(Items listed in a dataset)
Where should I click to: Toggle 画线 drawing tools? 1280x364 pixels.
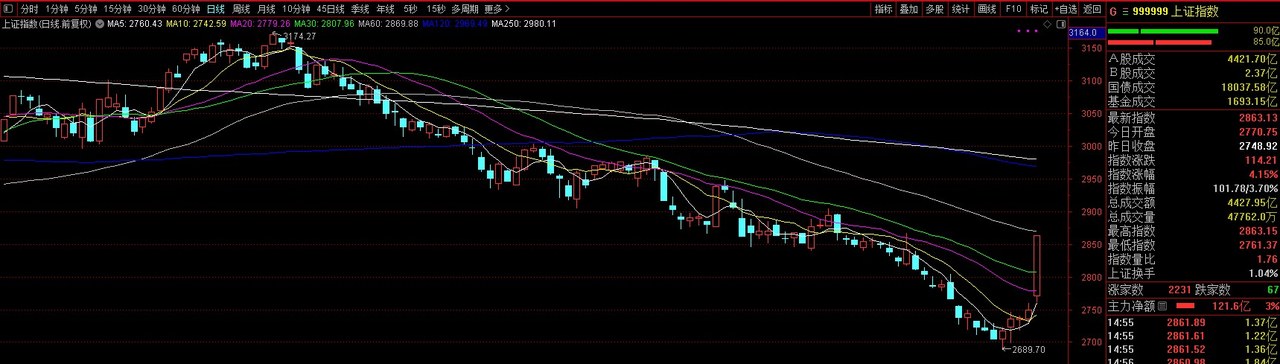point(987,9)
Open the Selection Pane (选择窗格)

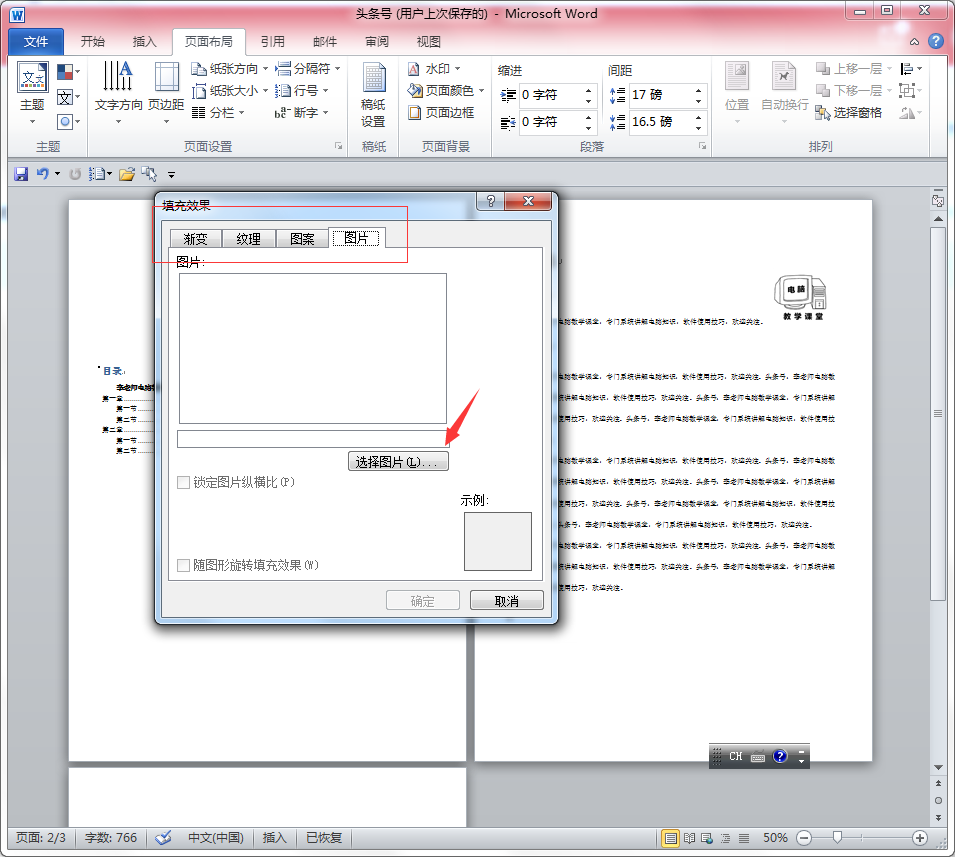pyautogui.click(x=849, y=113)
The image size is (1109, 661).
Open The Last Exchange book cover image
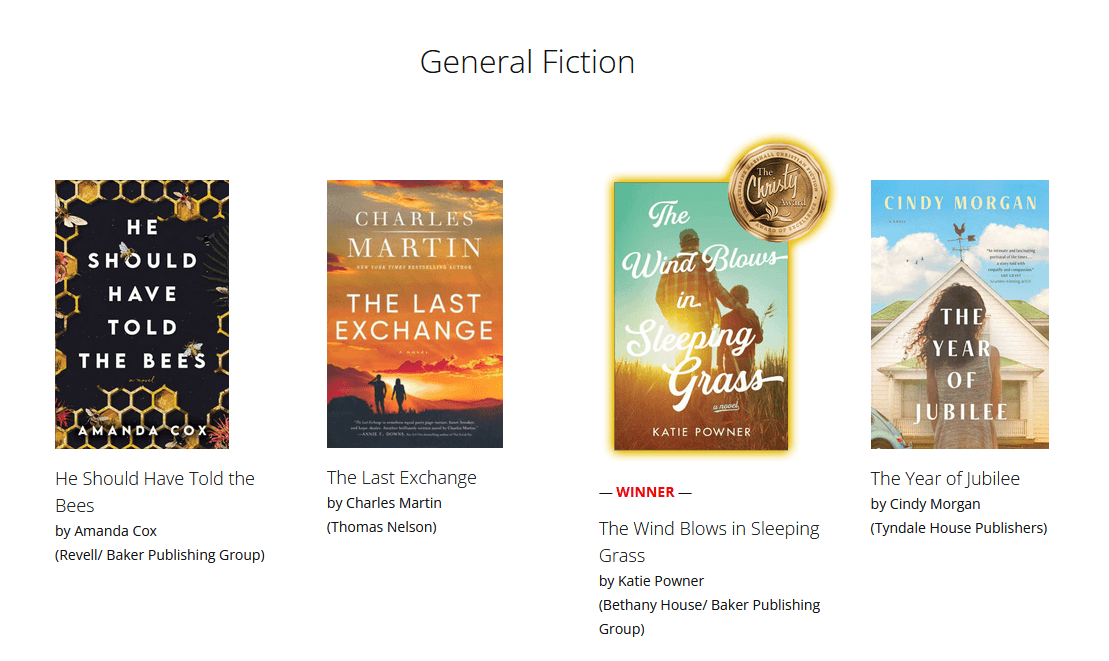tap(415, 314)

--- Task to carry out ---
The entries must be repeated exactly. Leave the images out.

--- Solution to this exercise ---
Where should I click to: Toggle 画线 drawing tools? 1280x364 pixels.
point(987,9)
Open the Selection Pane (选择窗格)

pyautogui.click(x=849, y=113)
The image size is (1109, 661).
Open The Last Exchange book cover image
tap(415, 314)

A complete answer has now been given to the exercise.